> [Required work] Character for character, reproduce every entry below.
━━━━━━━━━━
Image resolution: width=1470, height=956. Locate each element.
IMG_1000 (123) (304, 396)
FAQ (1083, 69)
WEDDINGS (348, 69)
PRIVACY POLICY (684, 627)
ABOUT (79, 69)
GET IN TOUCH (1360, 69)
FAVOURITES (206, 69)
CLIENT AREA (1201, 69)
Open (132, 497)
━━━━━━━━━━
> [Answer to the problem]
Image resolution: width=1470, height=956. Locate each element.
IMG_1000 (123) (304, 396)
FAQ (1083, 69)
WEDDINGS (348, 69)
PRIVACY POLICY (684, 627)
ABOUT (79, 69)
GET IN TOUCH (1360, 69)
FAVOURITES (206, 69)
CLIENT AREA (1201, 69)
Open (132, 497)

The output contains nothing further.